遠い海の下

 広いキッチン。10畳ほどの広さが有る。
 デザインと機能を融和させたシステムキッチンで、大型の冷蔵庫が2つ有る。
 よく見れば電子レンジや湯沸しポットも2個ずつ有る。
 標的の家族構成は5人。その内、この邸宅で住んでいるのは3人。
 この規模の台所で生活臭が有り、常に清掃が行き届いている事を鑑みるに、この家には多数の人間が出入りする機会が多いというのが分かる。

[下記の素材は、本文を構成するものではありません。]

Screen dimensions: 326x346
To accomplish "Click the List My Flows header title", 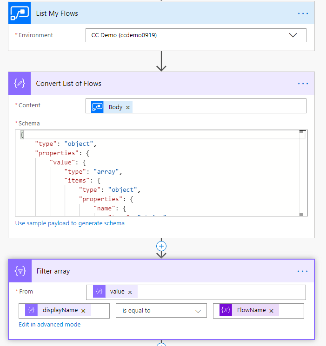I will [57, 13].
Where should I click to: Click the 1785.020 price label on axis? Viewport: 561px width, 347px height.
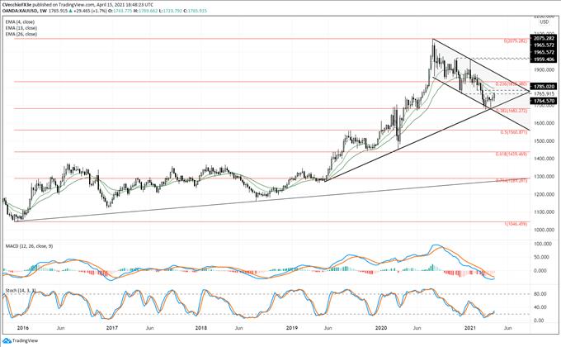[542, 86]
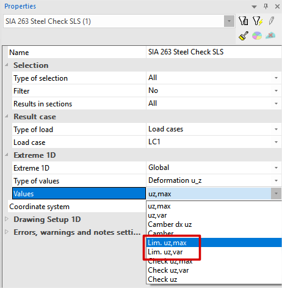
Task: Collapse the Result case section
Action: [7, 116]
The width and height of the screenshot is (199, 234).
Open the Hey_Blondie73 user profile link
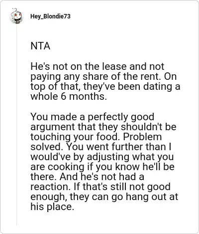(x=50, y=16)
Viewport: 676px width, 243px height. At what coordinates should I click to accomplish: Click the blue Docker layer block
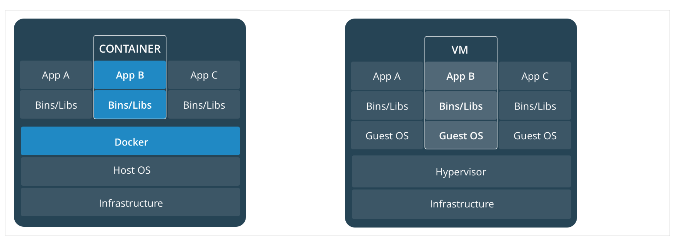point(130,141)
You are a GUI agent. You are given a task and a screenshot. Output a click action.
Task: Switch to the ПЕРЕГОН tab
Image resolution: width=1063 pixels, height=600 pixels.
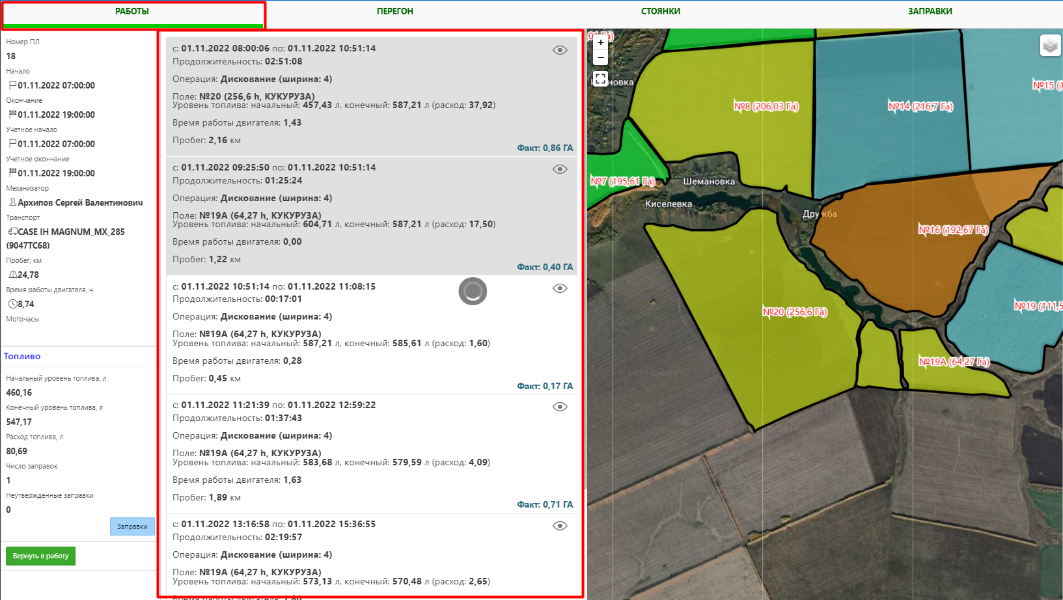coord(394,12)
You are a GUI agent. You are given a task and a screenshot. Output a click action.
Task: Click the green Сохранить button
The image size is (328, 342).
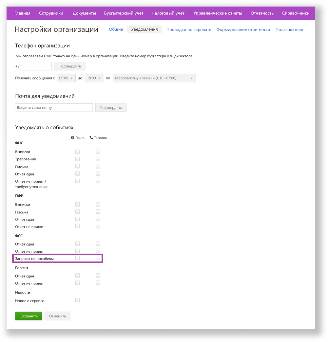tap(29, 316)
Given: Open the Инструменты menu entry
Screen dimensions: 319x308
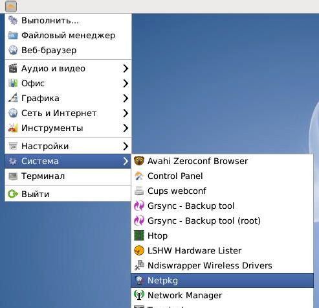Looking at the screenshot, I should 68,128.
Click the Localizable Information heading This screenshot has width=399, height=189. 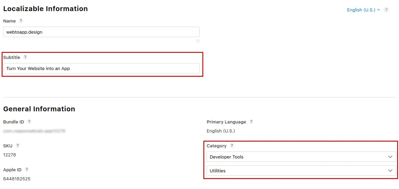click(45, 9)
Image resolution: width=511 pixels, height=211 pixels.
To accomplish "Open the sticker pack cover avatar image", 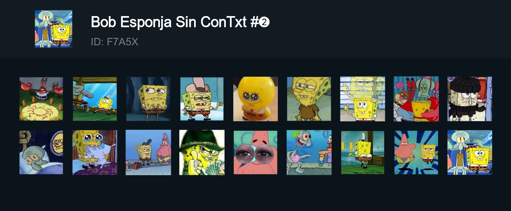I will (54, 29).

 標的はこの家の家長である茂田雄二(しげた ゆうじ)。62歳。
 表の世界と裏の世界を繋ぐ窓口として成功しているのか、金の流れが潤沢で羨ましくなる。
 裏の世界の人間が、表の世界に手を出すのは何もルール違反ではない。
 表の世界に対して、裏へ引き摺り込む為のルートや糸口を配置するのも、裏の世界では常套なのだ。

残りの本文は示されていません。